(RECORDS SHOWN)

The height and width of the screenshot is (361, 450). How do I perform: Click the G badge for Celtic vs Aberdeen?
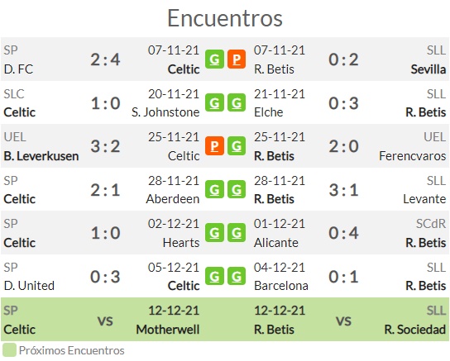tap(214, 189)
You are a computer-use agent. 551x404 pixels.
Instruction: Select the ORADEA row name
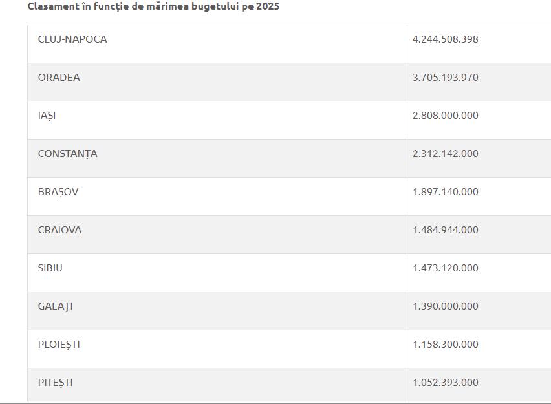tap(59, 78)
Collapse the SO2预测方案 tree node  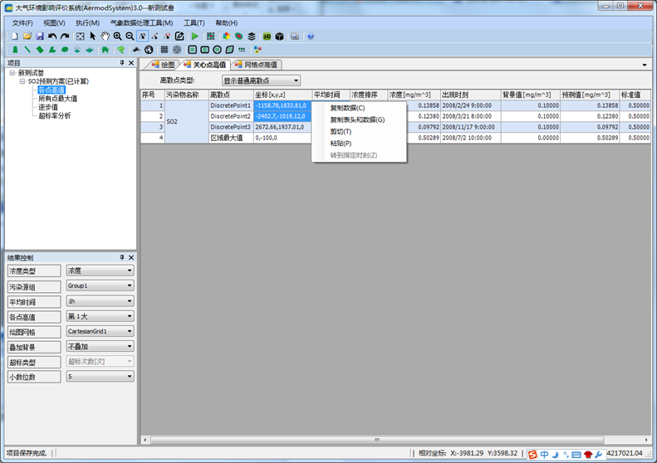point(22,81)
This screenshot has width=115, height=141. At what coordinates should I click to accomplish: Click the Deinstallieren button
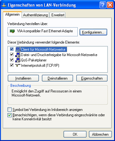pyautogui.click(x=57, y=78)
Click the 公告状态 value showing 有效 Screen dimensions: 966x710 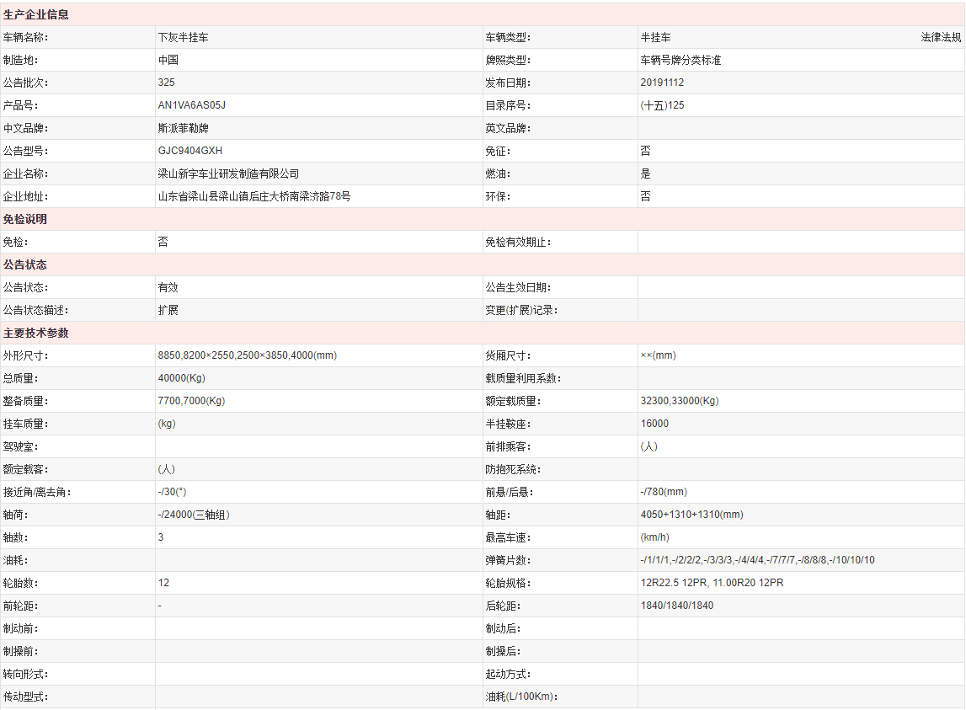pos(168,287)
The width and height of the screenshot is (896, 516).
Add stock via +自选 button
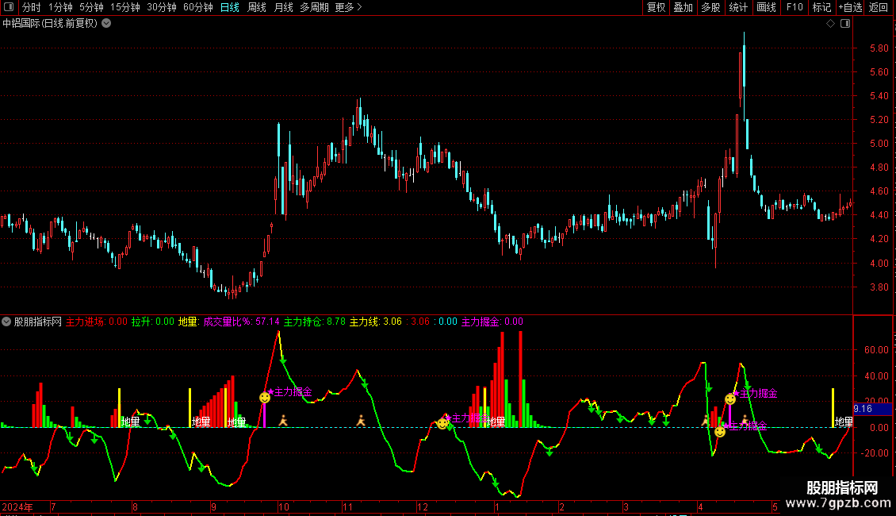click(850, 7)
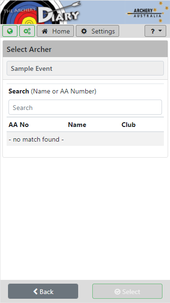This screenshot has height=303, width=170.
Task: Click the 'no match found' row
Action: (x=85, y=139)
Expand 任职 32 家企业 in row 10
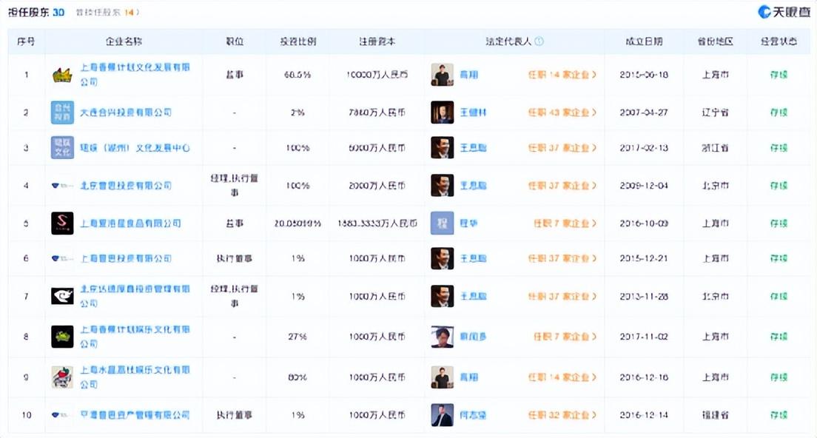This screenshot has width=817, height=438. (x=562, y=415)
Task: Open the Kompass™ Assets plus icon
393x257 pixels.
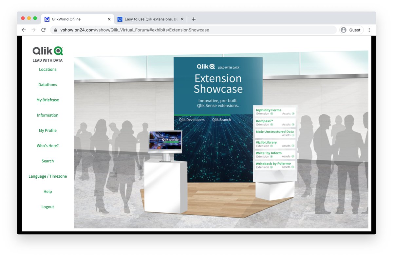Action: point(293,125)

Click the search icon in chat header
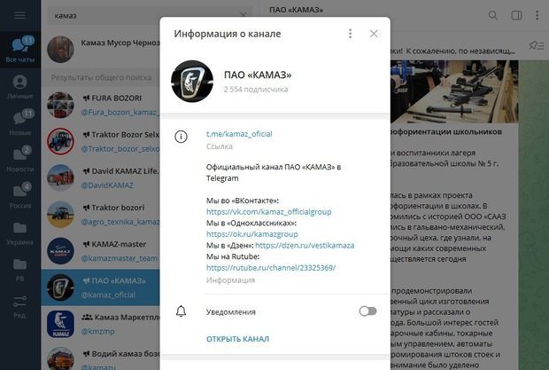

(End RECORDS SHOWN)

WHAT IS NEEDED:
Go through the entries above and copy out every line that includes the word "icon".

WRITTEN ANSWER:
Task: Open the Kompass™ Assets plus icon
Click the search icon in chat header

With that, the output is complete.